Sulle pagine della rivista si alternano vignette e strisce dall'umorismo surreale e spiazzante come Non Sequitur di Wiley Miller o The Far Side di Gary Larson (comic strip senza protagonisti fissi ma intelligenti ed illustrate con inconfutabile maestria) a quelle poetiche come i Mutts di Patrick McDonnell ed anche autori italiani come Bonvi e le sue Sturmtruppen o i fratelli Origone con Nilus, l'Alice a quel paese di Silvia Ziche e tanti altri.

Comix ha anche ospitato fumetti non in formato striscia ma nel classico formato tavola, ad esempio Alan Ford di Magnus e Bunker, Jak Mandolino e Joe Balordo di Jacovitti e tanti altri. Tra le poche eccezioni al genere comico ospitate negli anni dalla rivista spiccano il noir metropolitano degli anni Trenta Dick Tracy di Chester Gould e la breve incursione di un classico del fumetto italiano Lo Sconosciuto di Magnus, con l'episodio Nel frattempo realizzato appositamente per la rivista.

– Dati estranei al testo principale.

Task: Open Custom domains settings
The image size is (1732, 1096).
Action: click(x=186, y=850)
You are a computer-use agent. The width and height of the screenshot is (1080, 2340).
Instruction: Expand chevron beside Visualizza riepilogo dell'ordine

La rivista ha esordito in edicola il 7 marzo del 1992 ed è stata pubblicata con cadenza settimanale per circa cinque anni. Stampata prevalentemente in bianco e nero, la testata si è arricchita, col passare del tempo, di alcune pagine a colori. Il prezzo, visto anche il formato (circa 30x45 cm), è piuttosto contenuto. Si parte dalle 1.500 Lire dei primi numeri alle 2.500 degli ultimi.
Con il numero 200, nel dicembre 1995, Comix in formato tabloid chiude le pubblicazioni lasciando il posto, dal gennaio del 1996, ad un nuovo formato, spillato di 28x35 cm, 64 pagine a colori, pubblicato con cadenza mensile al costo di 5.000 Lire. La nuova veste durerà per poco più di un anno chiudendo definitivamente i battenti nel gennaio del 1997.

La prima pagina di Comix, per i primi numeri, è stata dedicata ogni settimana ad un personaggio diverso, presentato ai lettori della rivista. In seguito, alla introduzione di nuovi personaggi, si alternano sulle copertine, che diventano a colori, vignette a pagina intera dei fumetti (e degli autori) più amati ospitati dalla rivista, dalle coloratissime illustrazioni di Mordillo alla sensuale papera Ava, da Altan a Cavezzali e così via.

Spesso la rivista ha visto la pubblicazione di albetti di vari formati nati come allegati ed etichettati solitamente come Comix Pillole, Comix Superpillole e simili; albi a volte a fumetti, dedicati a singoli autori o incentrati su uno stesso tema affrontato da autori diversi, altre volte brevi trattati comici in formato testo, solitamente affidati alle abili mani di autori come Roberto 'Freak' Antoni, Luttazzi, Gemelli Ruggeri, Zuzzurro e Gaspare.

Nel 1994 ha preso il via l'agenda di Comix, ricca di vignette realizzate dagli autori di punta della rivista, agenda che continua ad essere pubblicata ancora oggi che la rivista ha ormai chiuso i battenti da vent'anni.